Nei primi di maggio la protesta si estende ai
lavoratori e agli studenti delle scuole, e coinvolge un numero crescente di
province, raggiungendo Hong Kong e Taiwan e trovando sostegno nelle comunità
cinesi all’estero. Ma i protestanti trovano una ferma opposizione in un’ampia
parte del partito, del governo e dell’esercito: soprattutto nel primo
ministro Li
Peng, nel presidente della Repubblica Yang
Shangkun e in Deng, che teme le riforme politiche possano ostacolare quel
processo di apertura del mercato – sul “socialismo con caratteristiche cinesi”,
secondo la sua formula – che stava avviando il Paese alla grande trasformazione
economica.
Il movimento è particolarmente attivo nelle
università, dove si organizzano scioperi e associazioni indipendenti dal PCC,
ma non ha un carattere unitario e un’organizzazione forte o una leadership, e
ciò complica peraltro i negoziati; non si definisce ovviamente antisocialista e
antirivoluzionario, e anzi i manifestanti intonano nelle piazze l’Internazionale,
ma la richiesta di democrazia è più che palese.
Per reazione alle scarse risposte ottenute dal
governo, il 13 maggio gli studenti dichiarano lo sciopero della fame a
oltranza, dando inizio alla fase più drammatica della protesta.

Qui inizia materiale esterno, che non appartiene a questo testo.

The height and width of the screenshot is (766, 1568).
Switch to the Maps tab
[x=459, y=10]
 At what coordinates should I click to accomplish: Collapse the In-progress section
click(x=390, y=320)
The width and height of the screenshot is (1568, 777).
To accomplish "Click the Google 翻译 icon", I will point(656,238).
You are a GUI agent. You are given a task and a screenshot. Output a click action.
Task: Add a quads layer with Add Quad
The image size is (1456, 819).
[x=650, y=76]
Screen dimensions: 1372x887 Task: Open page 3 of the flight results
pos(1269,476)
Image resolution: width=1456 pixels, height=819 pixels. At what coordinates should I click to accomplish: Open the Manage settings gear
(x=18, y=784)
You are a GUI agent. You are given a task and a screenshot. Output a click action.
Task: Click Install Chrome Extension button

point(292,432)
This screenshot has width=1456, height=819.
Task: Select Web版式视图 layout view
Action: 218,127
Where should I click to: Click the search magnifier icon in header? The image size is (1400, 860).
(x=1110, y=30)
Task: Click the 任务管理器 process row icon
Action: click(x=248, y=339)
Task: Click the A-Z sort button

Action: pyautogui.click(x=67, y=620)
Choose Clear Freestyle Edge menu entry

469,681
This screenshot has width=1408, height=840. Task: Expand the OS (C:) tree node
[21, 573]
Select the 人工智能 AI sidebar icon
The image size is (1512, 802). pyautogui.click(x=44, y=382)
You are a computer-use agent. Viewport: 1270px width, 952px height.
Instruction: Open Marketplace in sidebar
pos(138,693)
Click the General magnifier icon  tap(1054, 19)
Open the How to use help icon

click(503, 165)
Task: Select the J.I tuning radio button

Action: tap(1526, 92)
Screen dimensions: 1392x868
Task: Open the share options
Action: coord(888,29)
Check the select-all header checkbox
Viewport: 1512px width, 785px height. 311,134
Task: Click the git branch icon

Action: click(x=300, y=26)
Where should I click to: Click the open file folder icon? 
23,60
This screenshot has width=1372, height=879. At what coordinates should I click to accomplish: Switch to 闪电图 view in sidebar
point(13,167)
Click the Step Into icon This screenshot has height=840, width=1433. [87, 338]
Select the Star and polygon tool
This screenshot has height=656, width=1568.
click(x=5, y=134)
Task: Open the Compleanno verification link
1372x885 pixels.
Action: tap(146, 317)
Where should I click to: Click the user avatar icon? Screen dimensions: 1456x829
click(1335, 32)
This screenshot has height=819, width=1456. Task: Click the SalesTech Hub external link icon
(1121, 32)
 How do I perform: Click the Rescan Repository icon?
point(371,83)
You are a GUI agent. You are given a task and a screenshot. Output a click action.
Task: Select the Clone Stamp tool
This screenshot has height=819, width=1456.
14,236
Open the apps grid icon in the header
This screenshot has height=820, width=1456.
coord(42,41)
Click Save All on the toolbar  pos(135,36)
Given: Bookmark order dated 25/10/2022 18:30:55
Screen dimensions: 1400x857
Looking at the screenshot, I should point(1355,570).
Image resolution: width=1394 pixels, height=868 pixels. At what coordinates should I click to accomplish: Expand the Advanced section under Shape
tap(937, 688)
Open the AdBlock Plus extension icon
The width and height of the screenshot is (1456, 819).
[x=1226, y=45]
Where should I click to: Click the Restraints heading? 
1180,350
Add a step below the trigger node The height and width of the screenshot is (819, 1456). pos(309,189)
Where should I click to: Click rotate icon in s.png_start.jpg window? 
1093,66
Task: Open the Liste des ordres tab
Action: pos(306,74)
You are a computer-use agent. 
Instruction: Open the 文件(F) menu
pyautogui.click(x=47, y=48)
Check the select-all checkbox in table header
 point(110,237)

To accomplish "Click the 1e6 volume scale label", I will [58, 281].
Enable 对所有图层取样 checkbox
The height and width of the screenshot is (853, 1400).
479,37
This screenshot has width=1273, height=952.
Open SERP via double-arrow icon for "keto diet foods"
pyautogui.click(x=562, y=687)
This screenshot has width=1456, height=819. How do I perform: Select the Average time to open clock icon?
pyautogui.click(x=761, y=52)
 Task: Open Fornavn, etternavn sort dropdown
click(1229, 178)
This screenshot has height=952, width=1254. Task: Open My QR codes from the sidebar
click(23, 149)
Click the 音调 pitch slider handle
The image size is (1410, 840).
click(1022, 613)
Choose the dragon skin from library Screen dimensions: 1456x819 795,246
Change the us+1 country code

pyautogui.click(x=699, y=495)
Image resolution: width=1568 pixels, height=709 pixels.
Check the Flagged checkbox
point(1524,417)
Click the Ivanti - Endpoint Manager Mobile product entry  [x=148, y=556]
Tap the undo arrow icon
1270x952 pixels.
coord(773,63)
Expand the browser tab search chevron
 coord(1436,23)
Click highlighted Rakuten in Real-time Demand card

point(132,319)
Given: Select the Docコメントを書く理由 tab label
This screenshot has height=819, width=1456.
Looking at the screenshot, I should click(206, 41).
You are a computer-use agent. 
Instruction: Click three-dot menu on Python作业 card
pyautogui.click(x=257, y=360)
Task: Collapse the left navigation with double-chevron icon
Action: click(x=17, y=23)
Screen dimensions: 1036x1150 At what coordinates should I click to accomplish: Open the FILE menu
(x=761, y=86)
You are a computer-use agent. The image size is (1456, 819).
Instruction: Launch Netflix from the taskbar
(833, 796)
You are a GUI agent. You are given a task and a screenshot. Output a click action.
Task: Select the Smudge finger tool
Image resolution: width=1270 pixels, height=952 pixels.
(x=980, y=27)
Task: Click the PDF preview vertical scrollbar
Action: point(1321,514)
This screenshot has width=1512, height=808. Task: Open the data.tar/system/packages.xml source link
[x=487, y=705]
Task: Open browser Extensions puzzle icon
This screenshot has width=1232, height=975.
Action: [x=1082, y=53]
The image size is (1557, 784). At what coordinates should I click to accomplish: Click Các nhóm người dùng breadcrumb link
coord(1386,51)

La visita
di Gorbačëv il
16 e 17 maggio, nonostante i tentativi governativi di censurare quanto sta
avvenendo, offre peraltro al movimento una maggiore visibilità internazionale.
Il 19 maggio una soluzione pacifica sembra ancora prospettabile dopo un
tentativo di mediazione da parte di Zhao, che chiede accoratamente agli
studenti di interrompere lo sciopero promettendo di tenere aperte le porte del
dialogo. Quello stesso giorno, tuttavia, la sua posizione, sostenuta anche da
elementi dell’esercito, del governo e del partito, passa in minoranza e viene
proclamata la legge marziale. Zhao viene destituito e condannato agli arresti
domiciliari, Pechino viene circondata dall’esercito e la situazione precipita
in giornate di aperta guerriglia fino alla sconfitta definitiva del movimento
il 4 giugno.
Molto divergenti sono le opinioni riguardo ai numeri
delle vittime di quei giorni e del periodo successivo di epurazione: si va da
una stima di 400 fino a cifre molto superiori di 2500 morti e oltre. Il governo
cinese, tuttavia, ha sempre negato che ci sia stata una carneficina, e un
articolo dei The Daily Telegraph del 2011, basato sui dispacci
delle ambasciate occidentali ottenuti attraverso WikiLeaks, sembrerebbe
avallare la tesi governativa. In ogni caso, senz’altro la memoria “pubblica” di
quegli eventi è stata rimossa e osteggiata in Cina, ma non in Occidente.